_WHAT YOU ARE ASKED TO DO_
All that is wanted is an exact copy of the line containing "Instruction: Collapse the" and the lines after it, through the end of the records.

_SOURCE RECORDS_
Content starts

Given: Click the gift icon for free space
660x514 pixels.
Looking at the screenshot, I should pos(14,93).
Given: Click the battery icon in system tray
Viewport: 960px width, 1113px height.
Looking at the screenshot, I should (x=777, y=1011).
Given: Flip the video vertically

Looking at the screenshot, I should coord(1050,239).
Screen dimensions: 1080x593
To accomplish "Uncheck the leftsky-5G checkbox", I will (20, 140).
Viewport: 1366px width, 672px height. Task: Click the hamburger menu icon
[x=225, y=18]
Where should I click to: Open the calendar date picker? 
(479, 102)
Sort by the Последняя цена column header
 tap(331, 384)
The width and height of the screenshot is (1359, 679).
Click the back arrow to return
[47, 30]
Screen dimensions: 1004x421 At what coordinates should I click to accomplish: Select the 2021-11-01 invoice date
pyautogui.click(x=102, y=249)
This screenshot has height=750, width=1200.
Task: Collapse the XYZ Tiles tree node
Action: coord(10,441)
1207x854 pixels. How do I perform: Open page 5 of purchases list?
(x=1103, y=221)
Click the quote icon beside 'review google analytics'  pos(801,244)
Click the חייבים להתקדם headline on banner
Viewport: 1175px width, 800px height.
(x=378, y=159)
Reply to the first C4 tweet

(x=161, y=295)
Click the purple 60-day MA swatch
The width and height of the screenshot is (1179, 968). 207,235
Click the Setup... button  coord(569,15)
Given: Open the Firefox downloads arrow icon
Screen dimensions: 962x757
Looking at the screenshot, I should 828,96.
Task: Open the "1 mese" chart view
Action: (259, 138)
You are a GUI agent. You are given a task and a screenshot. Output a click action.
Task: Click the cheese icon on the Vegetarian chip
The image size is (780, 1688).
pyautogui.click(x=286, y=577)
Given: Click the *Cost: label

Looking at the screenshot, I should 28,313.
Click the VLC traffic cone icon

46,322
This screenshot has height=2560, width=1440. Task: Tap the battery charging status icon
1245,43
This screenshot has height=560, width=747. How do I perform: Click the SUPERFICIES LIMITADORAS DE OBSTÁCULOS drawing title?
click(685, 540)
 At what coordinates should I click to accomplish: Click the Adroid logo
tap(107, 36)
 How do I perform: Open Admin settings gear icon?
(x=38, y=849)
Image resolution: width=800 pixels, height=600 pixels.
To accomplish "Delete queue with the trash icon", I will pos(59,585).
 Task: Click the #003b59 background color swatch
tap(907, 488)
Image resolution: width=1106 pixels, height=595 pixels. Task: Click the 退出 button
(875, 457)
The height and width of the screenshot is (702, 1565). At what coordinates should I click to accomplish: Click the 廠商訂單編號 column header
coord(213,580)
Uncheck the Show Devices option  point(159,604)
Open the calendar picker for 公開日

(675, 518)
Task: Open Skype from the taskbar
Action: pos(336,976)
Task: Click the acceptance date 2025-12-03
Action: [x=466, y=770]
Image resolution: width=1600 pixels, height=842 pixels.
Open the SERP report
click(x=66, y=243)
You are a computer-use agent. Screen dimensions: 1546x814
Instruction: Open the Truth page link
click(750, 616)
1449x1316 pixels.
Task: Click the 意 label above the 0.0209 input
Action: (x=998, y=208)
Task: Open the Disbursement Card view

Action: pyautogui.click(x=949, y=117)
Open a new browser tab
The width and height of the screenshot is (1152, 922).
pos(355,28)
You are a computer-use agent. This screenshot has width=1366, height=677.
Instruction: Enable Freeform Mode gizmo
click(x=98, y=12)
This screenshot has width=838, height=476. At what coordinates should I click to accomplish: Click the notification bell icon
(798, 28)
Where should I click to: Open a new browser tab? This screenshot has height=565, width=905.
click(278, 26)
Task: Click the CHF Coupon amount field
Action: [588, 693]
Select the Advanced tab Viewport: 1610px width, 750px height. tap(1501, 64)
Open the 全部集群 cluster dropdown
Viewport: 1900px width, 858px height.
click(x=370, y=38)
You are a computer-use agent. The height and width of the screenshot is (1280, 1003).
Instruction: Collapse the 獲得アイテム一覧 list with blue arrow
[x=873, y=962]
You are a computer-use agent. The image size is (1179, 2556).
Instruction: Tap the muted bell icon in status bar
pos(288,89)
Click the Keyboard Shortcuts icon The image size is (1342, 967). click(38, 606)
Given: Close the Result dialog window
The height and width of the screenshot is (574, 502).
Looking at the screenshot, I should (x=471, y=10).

Content ends

_WRITTEN RESPONSE_
Instruction: Collapse the 獲得アイテム一覧 list with blue arrow
[x=873, y=962]
You are a computer-use agent. The image size is (1179, 2556).
Instruction: Tap the muted bell icon in status bar
pos(288,89)
Click the Keyboard Shortcuts icon The image size is (1342, 967). click(38, 606)
Given: Close the Result dialog window
The height and width of the screenshot is (574, 502).
Looking at the screenshot, I should (x=471, y=10).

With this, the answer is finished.